• **What is needed**: Reading the listing that follows, count the lines where "address" appears, and answer with only that count.

• **Dataset**:
==================================================
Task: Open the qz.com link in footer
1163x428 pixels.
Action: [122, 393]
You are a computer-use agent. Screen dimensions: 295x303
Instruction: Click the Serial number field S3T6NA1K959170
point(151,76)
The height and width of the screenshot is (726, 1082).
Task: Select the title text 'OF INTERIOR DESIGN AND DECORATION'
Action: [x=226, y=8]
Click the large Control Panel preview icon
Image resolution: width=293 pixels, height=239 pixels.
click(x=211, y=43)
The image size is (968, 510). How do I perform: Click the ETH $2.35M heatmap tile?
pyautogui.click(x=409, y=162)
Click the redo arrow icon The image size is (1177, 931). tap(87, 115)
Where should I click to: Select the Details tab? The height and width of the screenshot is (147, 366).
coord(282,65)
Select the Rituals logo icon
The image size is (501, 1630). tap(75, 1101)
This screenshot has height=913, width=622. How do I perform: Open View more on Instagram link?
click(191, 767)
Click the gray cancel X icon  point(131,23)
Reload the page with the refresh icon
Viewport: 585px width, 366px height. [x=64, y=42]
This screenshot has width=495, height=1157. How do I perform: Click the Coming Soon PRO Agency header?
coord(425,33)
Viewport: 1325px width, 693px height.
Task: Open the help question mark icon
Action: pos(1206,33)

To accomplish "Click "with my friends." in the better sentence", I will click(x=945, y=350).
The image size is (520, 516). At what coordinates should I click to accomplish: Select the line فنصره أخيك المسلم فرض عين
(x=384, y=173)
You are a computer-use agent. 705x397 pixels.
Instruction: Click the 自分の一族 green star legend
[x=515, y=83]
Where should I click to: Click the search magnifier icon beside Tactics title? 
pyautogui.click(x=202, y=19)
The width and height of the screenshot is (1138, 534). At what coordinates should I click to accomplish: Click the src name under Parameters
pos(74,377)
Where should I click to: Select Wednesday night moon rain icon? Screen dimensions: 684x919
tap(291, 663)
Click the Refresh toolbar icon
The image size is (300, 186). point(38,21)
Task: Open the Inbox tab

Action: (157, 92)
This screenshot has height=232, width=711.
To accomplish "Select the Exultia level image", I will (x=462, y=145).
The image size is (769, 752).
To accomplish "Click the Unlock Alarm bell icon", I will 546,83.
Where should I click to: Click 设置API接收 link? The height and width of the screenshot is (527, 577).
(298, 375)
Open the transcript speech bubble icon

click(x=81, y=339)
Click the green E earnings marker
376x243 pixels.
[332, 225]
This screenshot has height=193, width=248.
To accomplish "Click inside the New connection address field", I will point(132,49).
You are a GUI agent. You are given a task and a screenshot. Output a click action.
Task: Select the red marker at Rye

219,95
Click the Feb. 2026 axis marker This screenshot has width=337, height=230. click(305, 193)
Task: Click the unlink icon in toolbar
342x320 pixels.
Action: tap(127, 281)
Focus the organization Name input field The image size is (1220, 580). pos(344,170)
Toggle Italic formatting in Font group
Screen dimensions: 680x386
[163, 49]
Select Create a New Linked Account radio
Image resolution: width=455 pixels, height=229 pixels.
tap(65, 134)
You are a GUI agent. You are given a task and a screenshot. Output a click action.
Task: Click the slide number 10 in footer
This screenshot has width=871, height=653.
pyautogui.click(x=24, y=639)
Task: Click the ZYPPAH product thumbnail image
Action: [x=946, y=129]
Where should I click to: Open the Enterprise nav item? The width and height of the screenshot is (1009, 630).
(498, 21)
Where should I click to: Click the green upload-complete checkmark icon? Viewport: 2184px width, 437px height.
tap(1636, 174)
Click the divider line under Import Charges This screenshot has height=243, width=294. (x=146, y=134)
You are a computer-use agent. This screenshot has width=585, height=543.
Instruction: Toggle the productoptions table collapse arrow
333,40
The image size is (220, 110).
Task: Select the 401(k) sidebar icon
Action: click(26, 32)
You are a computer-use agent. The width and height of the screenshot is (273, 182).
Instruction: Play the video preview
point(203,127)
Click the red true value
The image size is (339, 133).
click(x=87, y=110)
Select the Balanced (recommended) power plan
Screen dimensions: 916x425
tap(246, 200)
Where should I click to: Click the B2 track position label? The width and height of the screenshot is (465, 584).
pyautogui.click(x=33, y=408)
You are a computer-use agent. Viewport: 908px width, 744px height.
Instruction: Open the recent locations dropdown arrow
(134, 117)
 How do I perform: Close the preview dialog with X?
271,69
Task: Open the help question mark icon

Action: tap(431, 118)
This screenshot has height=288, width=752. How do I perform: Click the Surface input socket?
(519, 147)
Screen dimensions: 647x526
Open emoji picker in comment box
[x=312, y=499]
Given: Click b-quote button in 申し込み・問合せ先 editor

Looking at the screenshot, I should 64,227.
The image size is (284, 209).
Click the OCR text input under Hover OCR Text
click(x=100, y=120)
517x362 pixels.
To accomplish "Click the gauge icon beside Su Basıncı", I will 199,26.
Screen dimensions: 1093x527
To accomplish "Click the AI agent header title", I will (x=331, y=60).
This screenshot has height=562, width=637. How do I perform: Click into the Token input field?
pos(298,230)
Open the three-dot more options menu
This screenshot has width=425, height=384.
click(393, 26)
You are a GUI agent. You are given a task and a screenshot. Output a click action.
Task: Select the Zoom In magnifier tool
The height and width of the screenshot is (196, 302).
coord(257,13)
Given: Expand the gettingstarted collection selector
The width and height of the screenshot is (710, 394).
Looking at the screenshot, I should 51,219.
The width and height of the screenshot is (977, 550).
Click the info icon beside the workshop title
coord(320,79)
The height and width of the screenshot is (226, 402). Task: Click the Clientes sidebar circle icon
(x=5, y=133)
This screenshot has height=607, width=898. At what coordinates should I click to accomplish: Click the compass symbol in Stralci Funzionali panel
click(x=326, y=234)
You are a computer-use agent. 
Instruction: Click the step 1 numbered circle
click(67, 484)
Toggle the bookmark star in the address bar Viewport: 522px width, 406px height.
==================================================
• **Problem solution**: 2